Political correctness was born in the 1970s, bloomed in the ’90s and is par for the course today. It has turned communication in government, academia, and — increasingly — regular old daily life into an Orwellian nightmare of counterintuitive regulations. No one argues that it isn’t hateful to use racial epithets, but according to the new rules of political correctness, I can be glared at in certain company if I say “Merry Christmas” instead of “Happy Holidays.”
For the most part I ignore these rules. I tend to ignore rules unless someone can give me a good reason to follow them. No one has been able to convince me that there’s anything wrong with saying “Merry Christmas.” The argument “It might offend someone” doesn’t work for me. I make it a point not to get offended because being offended is for little girls. Saying “I’m offended” is a weakling’s way of avoiding an argument. You won’t hear the words leave my mouth.
It’s the same thing as saying “hate speech.” If you want to call something hate speech, make sure it is actually hateful. Yelling the N word at black people could be called hate speech. Calling gay people names to hurt their feelings may be hate speech. Saying abortion is murder and people who commit it should be treated as criminals? That’s not hate speech. That’s an opinion. Calling someone a moron because I think they’re, well, moronic?
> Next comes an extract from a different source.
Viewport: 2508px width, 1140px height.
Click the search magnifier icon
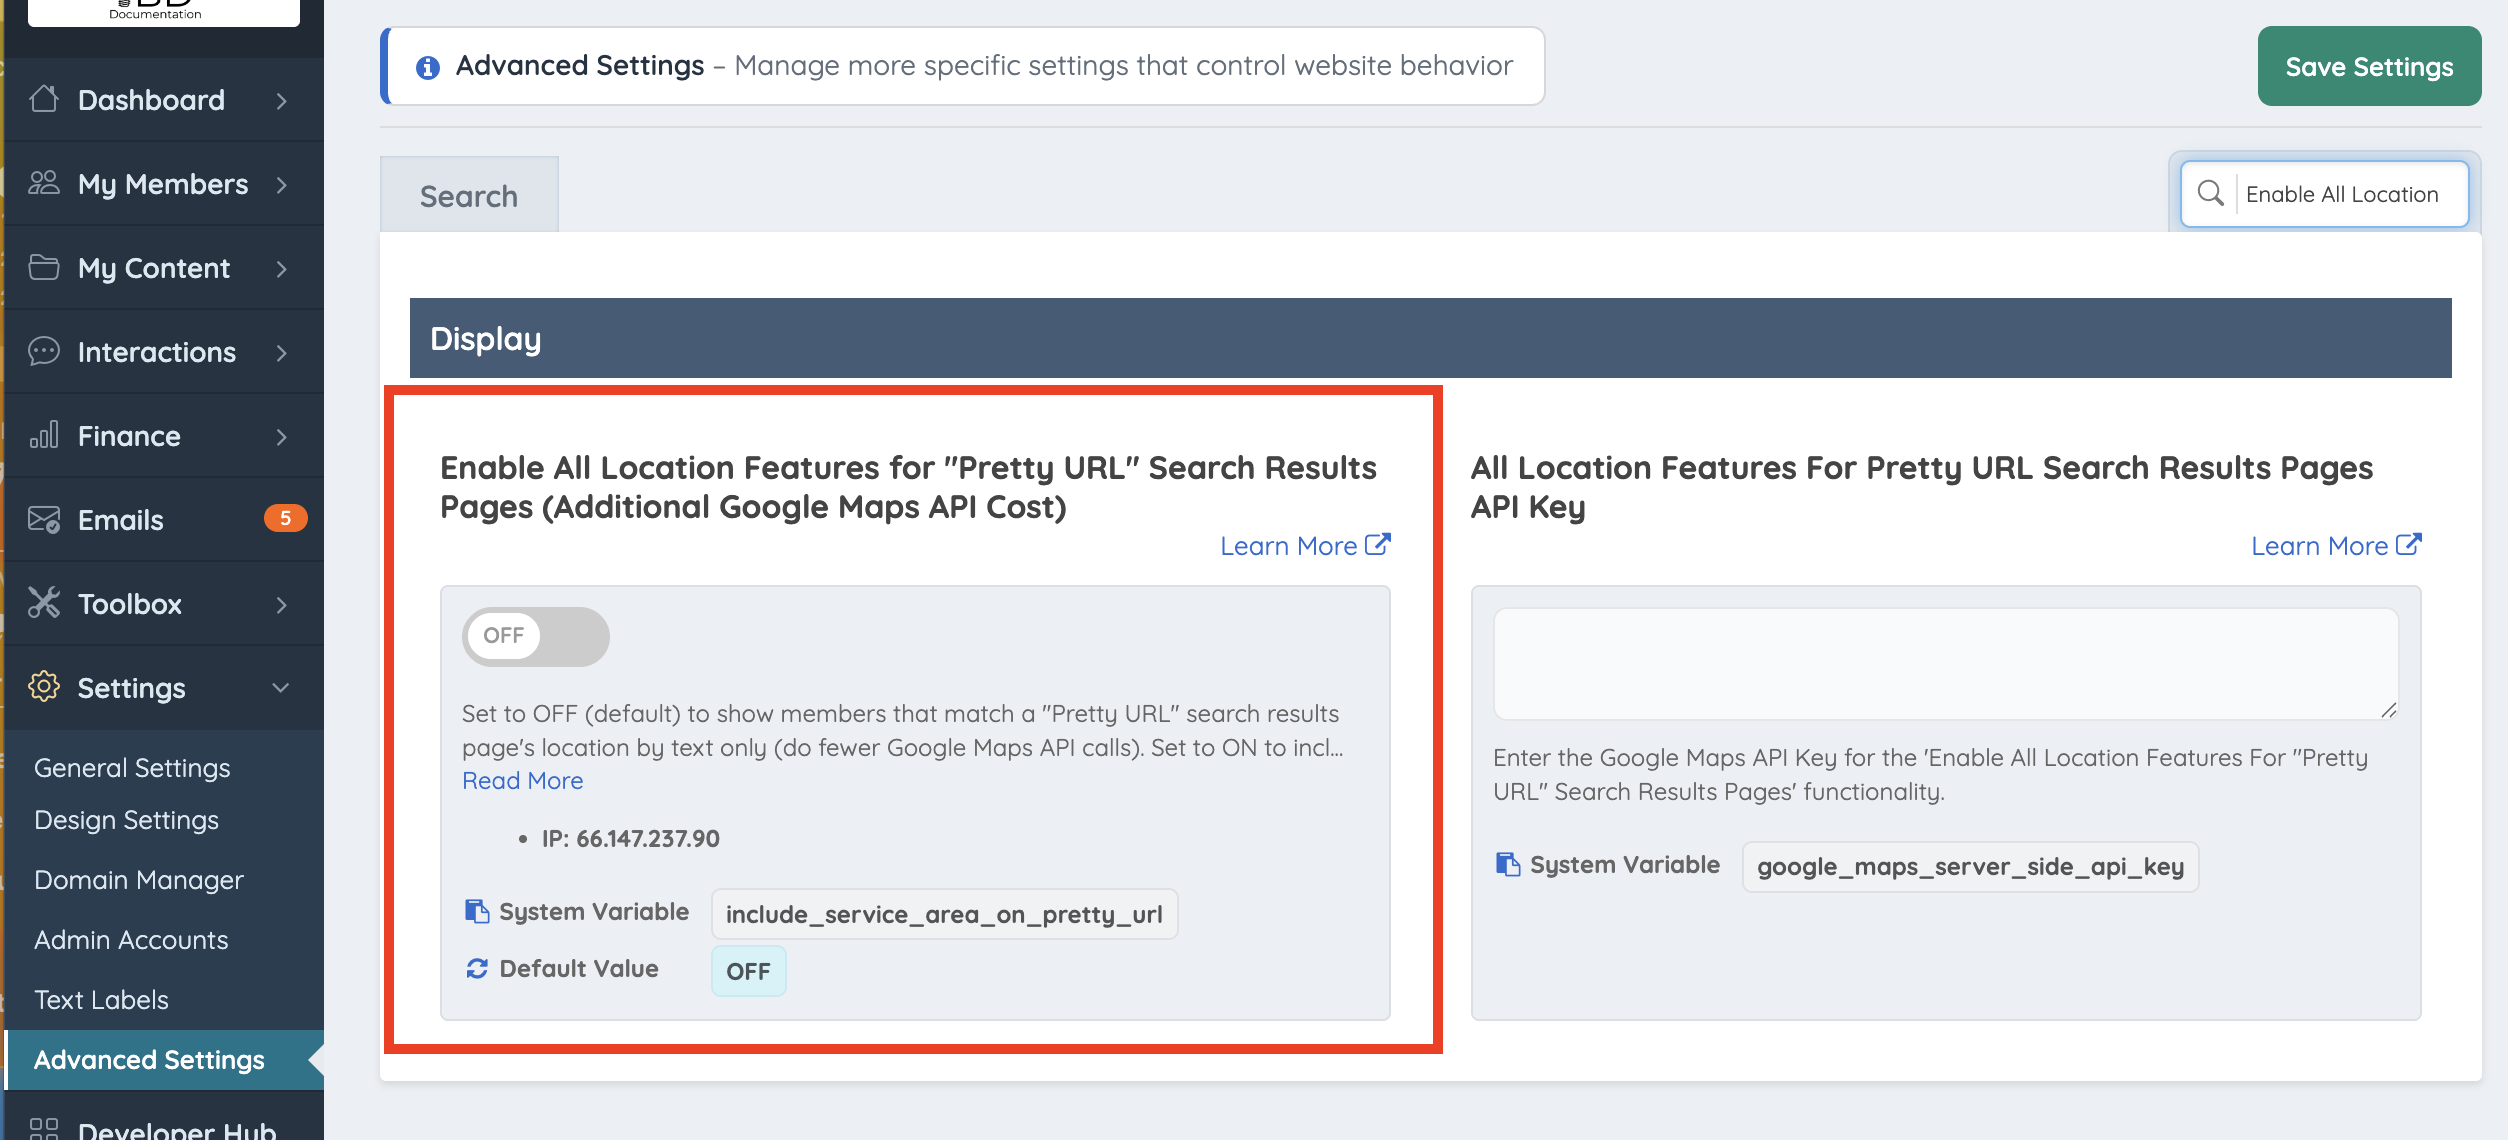2210,193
That’s not hate speech. That’s an opinion.
It is incredibly important that we argue honestly and with courage. Make no mistake: calling you intolerant, judgmental, or hateful is intended to shut you up. The PC police have been so effective that many people are now afraid they will be discounted, marginalized or shut down if they don’t play by these new tyrannical speech rules.
Don’t be afraid to call a thing what it is. Language is powerful and important, and the freedom to express ourselves is essential to our liberty. Over time some brilliant writers — Orwell comes to mind first — have dramatized for us what happens when language is usurped by tyrants. Once they have our words, they have our thoughts, and when they have our thoughts, well, they pretty much have everything.
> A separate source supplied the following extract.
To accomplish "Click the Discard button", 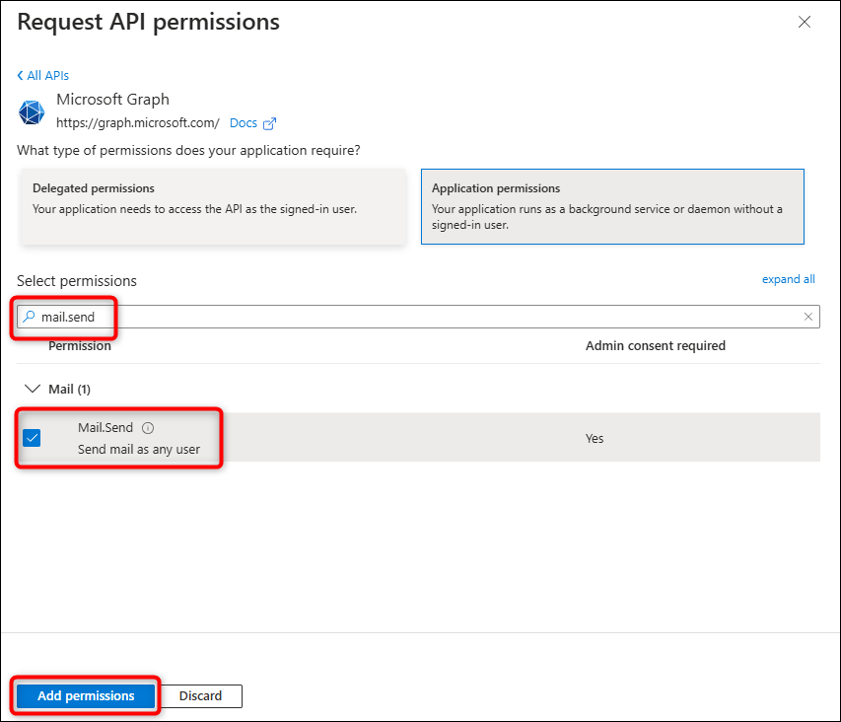I will [x=200, y=695].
There is a lot of lip service paid today to the ideas of love and compassion. No one denies love and compassion are wonderful things, but do not forget: severity, too, has its place. Harshness toward the thing you are fighting is an act of love for that thing for which you fight. To use World War II as an example, we were harsh to the Axis forces because we loved the Allies. We loved the free West, so we opposed those who would destroy it. Anyone demanding we be loving and compassionate to Hitler and his armed forces was effectively silenced by all the sane people who knew we had to wage war to save millions of lives.
Many of us believe in a moral code that tells us to love our enemies. That doesn’t mean we stop fighting them. It means we fight them not out of loathing or fear, but because we love goodness.
The enemy we fight is the abortion industry. There are probably good people working in the abortion industry who don’t know that what they’re doing is wrong. We can love them all, good and bad, but we still have to stop them.
Everyone’s favorite word these past few years is “tolerance.” It is seen as the ultimate good, to tolerate that of which you disapprove. The ultimate evil, then, is intolerance. Nowadays the only evil left is believing anything is evil. Tolerance, like many things, can be good in certain circumstances, but we must be wary of it. Going back to World War II again, to use a dramatic example, there were people who disliked but still tolerated the Jews, right up until they started murdering the Jews, and then many of the same people tolerated the Nazis. It can be a dangerous habit to develop.
Refuse to tolerate the intolerable. People will tell you that you are intolerant because you oppose abortion. They will tell you that you are engaging in hate speech when you argue against it. Embrace your intolerance of abortion. Don’t deny that you hate the act of murdering an innocent person.